New collaboration will help make AI more inclusive and useful for people with sight loss
Microsoft has announced a new collaboration with Be My Eyes to bring high-quality, disability-representative data to help train AI systems.
The partnership means that Microsoft’s AI models will become more inclusive and useful for people with sight loss.
AI requires large amounts of data for training and utility. However, Microsoft says that disability is often underrepresented or incorrectly categorised in datasets.
In Microsoft Research’s most recent paper on AI performance for describing images from blind or visually impaired people, disability objects, like a braille device, were included less frequently in popular large-scale image-text datasets. This led to recognising those objects ~30 percent less accurately. Microsoft describes this as a “disability data desert”, which can limit the utility of a technology, strengthen existing stereotypes, and magnify bias.
To help address this disability data desert, Microsoft and Be My Eyes’ partnership aims to ensure disabled people are represented in datasets so that AI is accessible, representative, and inclusive.

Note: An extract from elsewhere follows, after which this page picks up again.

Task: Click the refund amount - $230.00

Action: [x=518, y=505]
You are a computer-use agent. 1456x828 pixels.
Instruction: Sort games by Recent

Transparency and user control are the guiding principles for data privacy in this agreement. Be My Eyes will provide video data sets, including unique objects, lighting, and framing that realistically represents the lived experience of those with sight loss. Personal information will be removed from metadata by Be My Eyes prior to sharing.
Microsoft will then use the data to improve the accuracy and precision of scene understanding and descriptions with the goal of increasing the utility of AI applications for blind and visually impaired individuals.
Earlier this year, Be My Eyes announced that its AI visual assistant app became available on any Windows 10/11 PC through the Microsoft Store, for free. The Be My AI app is designed to provide rich AI-powered visual descriptions for people who are blind or visually impaired.